The traditional notion of liberalism has been challenged in this century, and new meanings have been applied to it. The result is that the term today is ambiguous, and everyone applying the label must specify exactly what they mean. Traditional liberalism gives primacy to the individual and his rights, where prior primacy was given to the state.

Locke built his assumption these human beings are by nature moral beings and that there are natural moral rules that they ought to obey. People are born free and equal, with the capacity to make rational choices. They are morally obligated to respect the freedom and self-determination of other people and deal with them on the basis of equality. On these premises Locke fashioned his central principle of the natural rights of every individual. To maintain their natural rights, people voluntarily give up some of their freedom and enter into a social contract to create a political authority capable of preserving these rights and restraining transgressors. It was Locke's view that people of majority consent draw up a contract for the establishment of a government and obligate them to abide by the decisions of the majority. Government authority stems from the act of making a contract, and the power thus is limited by the terms of the contract and is subject to continuous review by the citizens involved. The contract is specific and strictly limited, and the power given up to the government is not absolute or final.

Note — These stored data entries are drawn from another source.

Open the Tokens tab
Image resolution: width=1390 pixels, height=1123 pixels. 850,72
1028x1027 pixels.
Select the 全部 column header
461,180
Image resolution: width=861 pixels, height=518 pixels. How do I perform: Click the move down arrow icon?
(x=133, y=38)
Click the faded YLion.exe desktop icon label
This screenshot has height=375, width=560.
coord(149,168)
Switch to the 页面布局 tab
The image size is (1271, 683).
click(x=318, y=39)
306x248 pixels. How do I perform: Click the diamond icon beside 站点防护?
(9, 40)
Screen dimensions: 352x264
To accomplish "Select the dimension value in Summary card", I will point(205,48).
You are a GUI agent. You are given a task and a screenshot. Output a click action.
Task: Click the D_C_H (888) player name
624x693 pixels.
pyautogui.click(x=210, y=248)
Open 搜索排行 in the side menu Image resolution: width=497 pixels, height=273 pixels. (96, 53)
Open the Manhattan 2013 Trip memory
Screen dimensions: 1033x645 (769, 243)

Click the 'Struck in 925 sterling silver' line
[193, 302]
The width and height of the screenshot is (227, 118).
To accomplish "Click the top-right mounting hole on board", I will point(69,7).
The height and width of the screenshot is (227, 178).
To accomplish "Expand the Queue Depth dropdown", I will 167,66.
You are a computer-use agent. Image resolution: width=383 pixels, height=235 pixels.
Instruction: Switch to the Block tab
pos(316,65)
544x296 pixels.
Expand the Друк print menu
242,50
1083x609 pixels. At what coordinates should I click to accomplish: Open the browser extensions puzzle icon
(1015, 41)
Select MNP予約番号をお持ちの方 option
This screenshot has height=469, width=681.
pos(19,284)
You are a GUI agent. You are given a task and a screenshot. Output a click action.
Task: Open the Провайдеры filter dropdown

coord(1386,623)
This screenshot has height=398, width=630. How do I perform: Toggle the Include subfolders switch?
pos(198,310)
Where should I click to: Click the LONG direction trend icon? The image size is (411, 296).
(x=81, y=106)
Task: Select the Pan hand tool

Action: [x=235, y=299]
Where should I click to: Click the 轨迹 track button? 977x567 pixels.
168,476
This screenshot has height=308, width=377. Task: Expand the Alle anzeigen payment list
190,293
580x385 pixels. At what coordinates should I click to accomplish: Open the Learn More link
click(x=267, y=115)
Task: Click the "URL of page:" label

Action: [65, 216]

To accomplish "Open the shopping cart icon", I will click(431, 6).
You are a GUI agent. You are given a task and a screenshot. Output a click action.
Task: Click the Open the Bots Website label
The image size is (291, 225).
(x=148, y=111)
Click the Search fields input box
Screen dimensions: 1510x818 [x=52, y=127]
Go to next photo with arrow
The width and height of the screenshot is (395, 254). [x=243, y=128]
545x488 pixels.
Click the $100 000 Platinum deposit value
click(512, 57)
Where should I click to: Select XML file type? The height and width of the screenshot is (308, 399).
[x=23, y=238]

According to Locke, the basic rights that people seek to preserve by political means are the rights of life, liberty, and property. The individual's right to private property is one of the most important guarantees of government. One of the fundamental moral rights retained by the individual is the right to challenge and resist authority. Locke favored a constitutional, representative government and denied the legitimacy of any permanent or absolute ruler. Locke's ideas had a profound impact on the framing of the American Declaration of Independence and the Constitution.